-- OBJECTIVE --
Reproduce the material below verbatim, beginning at the line that contains "626x548 pixels. How" and continuing through the final line of the material, with both ends included. Omit the pictures from your answer.
┄┄┄┄┄┄
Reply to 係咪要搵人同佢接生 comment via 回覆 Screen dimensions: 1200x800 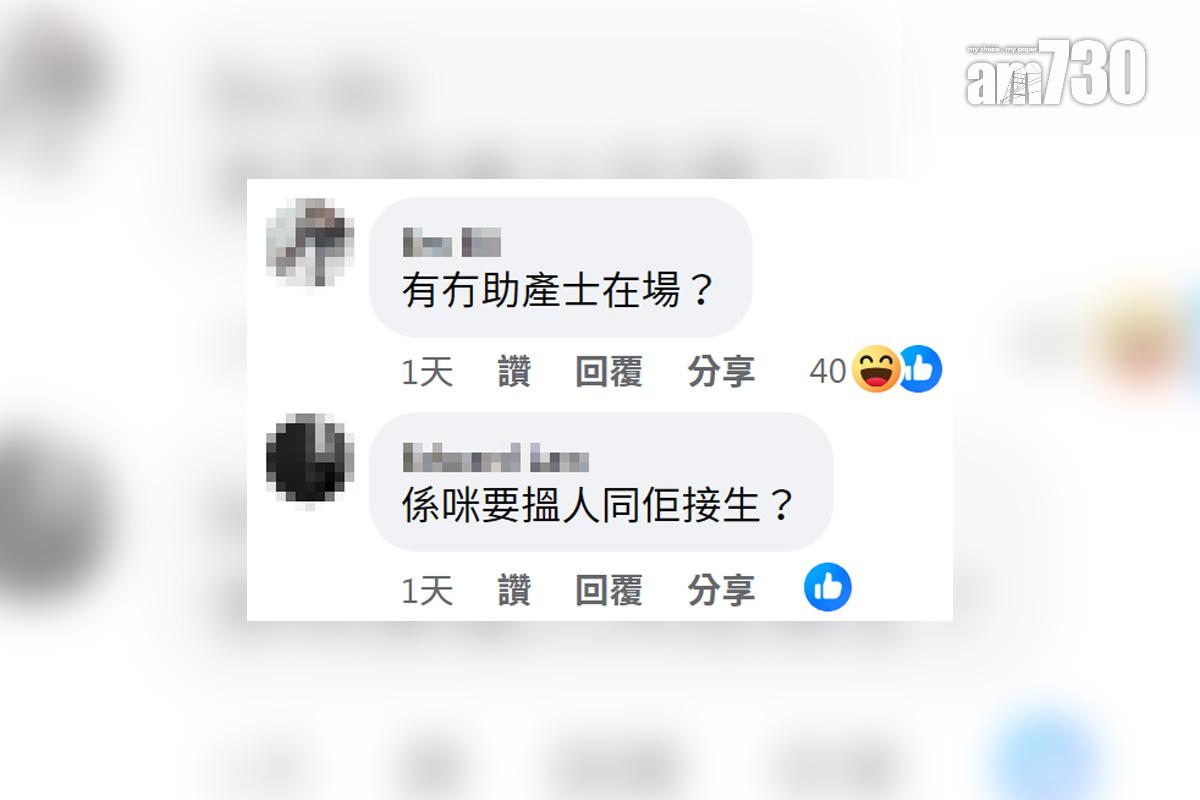(608, 591)
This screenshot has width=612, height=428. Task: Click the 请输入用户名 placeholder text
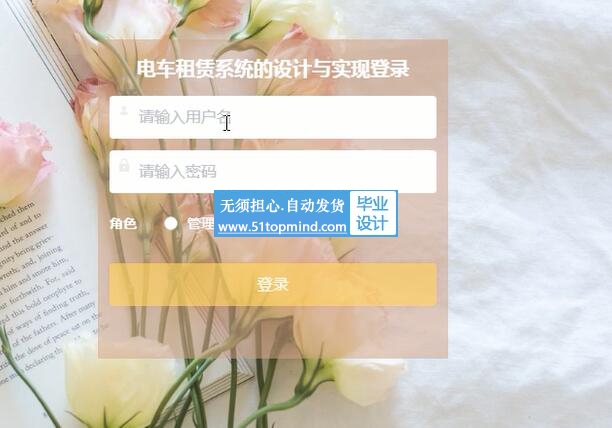coord(185,117)
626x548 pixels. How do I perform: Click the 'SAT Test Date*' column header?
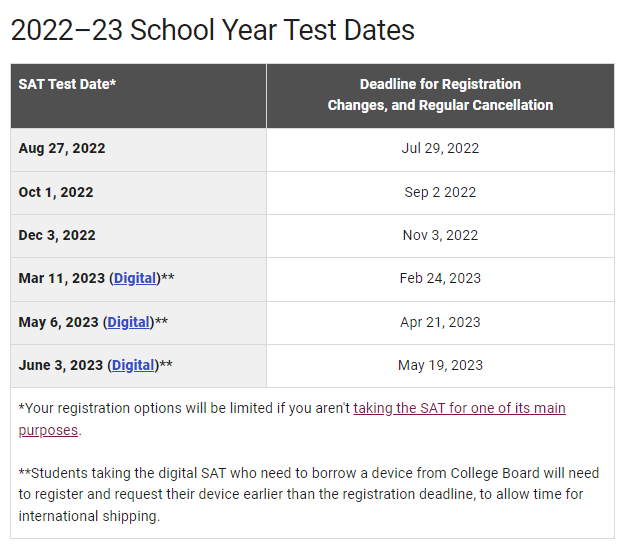67,83
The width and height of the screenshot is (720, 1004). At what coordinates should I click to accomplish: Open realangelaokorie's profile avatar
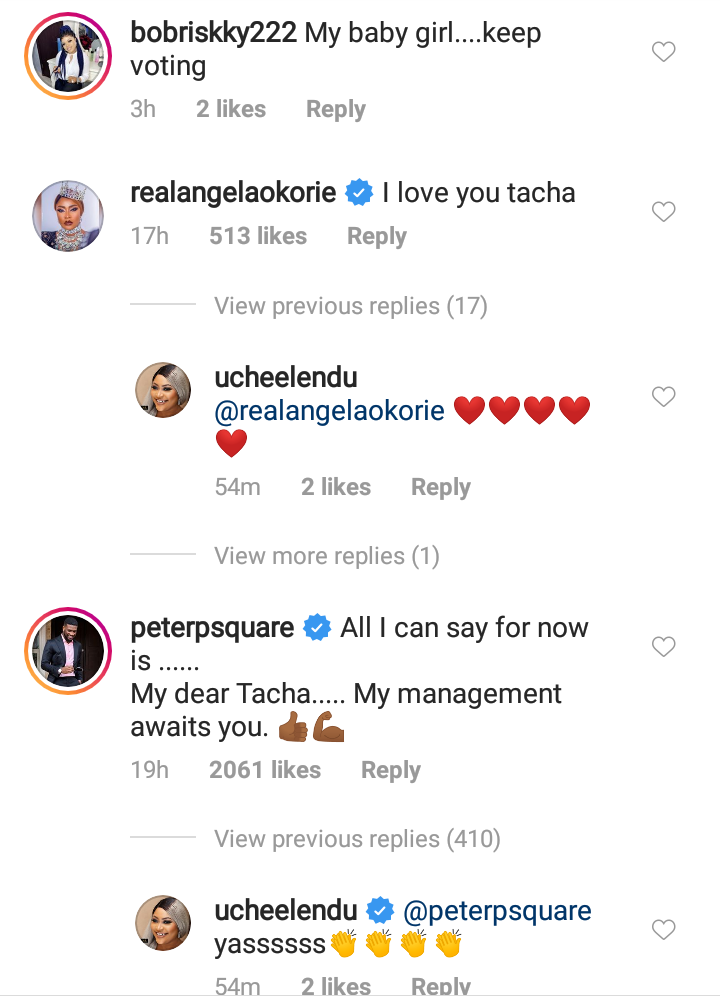tap(65, 215)
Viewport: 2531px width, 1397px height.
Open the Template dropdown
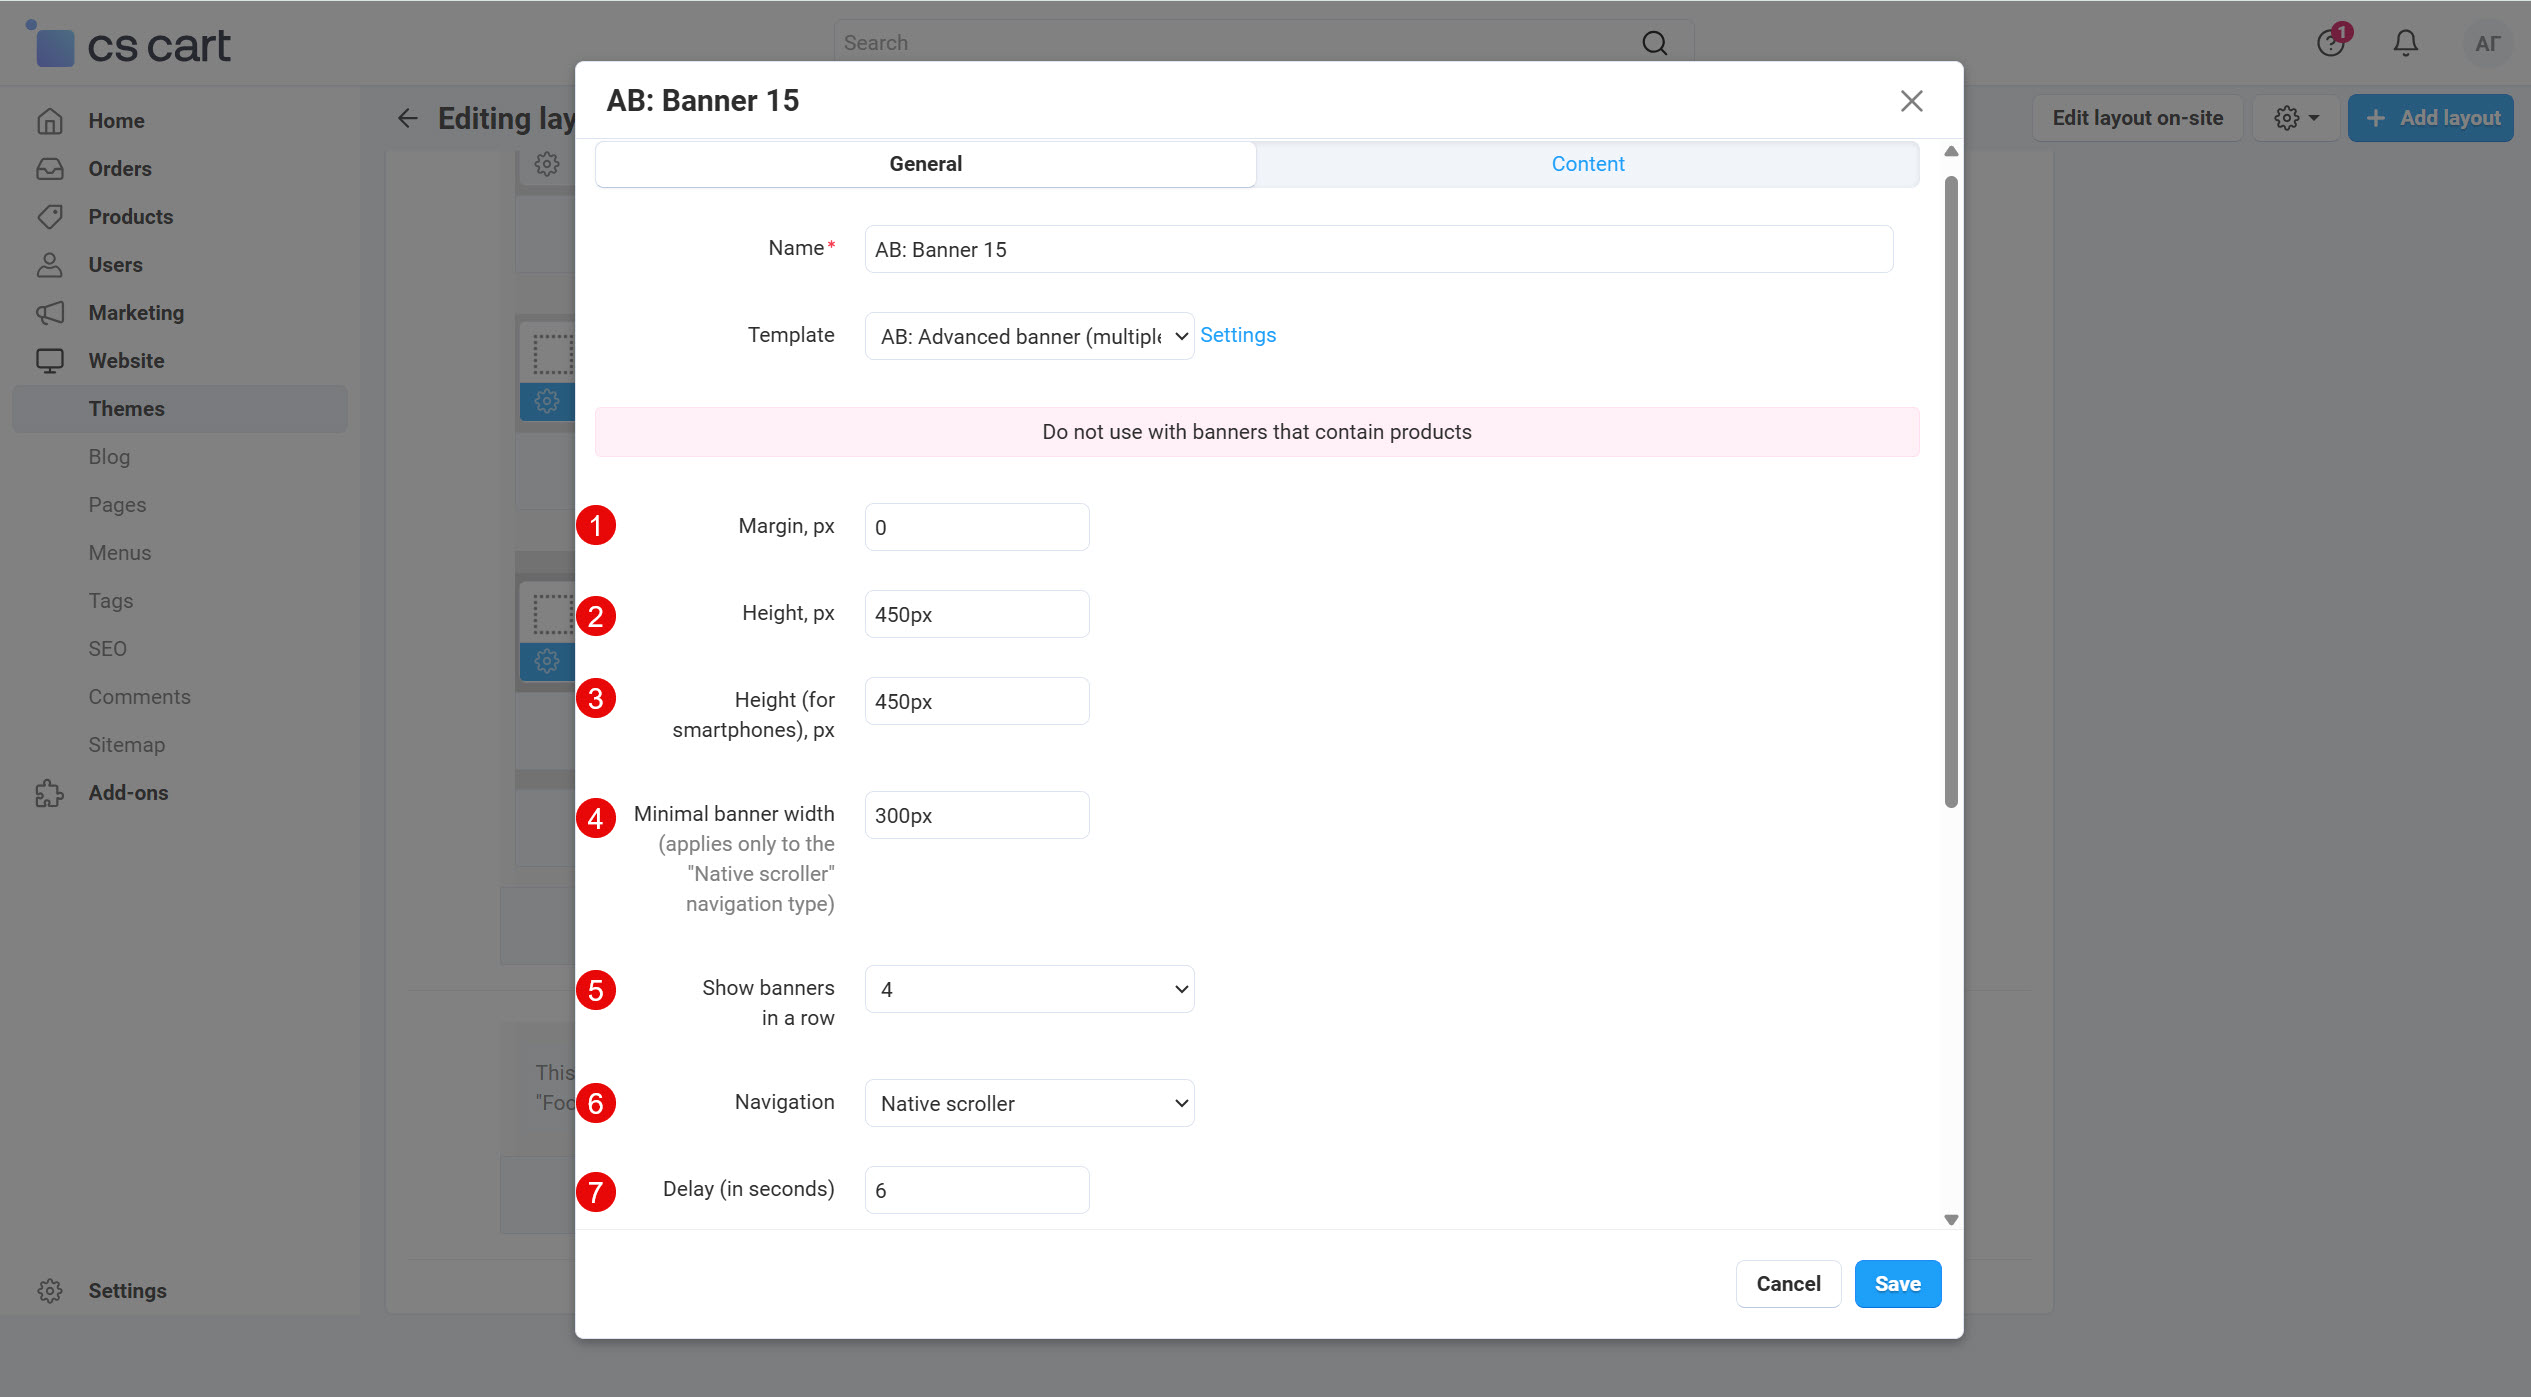point(1028,336)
┄┄┄┄┄┄
-- COMPLETE RESPONSE --
626x548 pixels. How do I perform: Click the 'SAT Test Date*' column header?
67,83
The width and height of the screenshot is (720, 1004). At what coordinates should I click to accomplish: Open realangelaokorie's profile avatar
tap(65, 215)
Viewport: 2531px width, 1397px height.
Open the Template dropdown
point(1028,336)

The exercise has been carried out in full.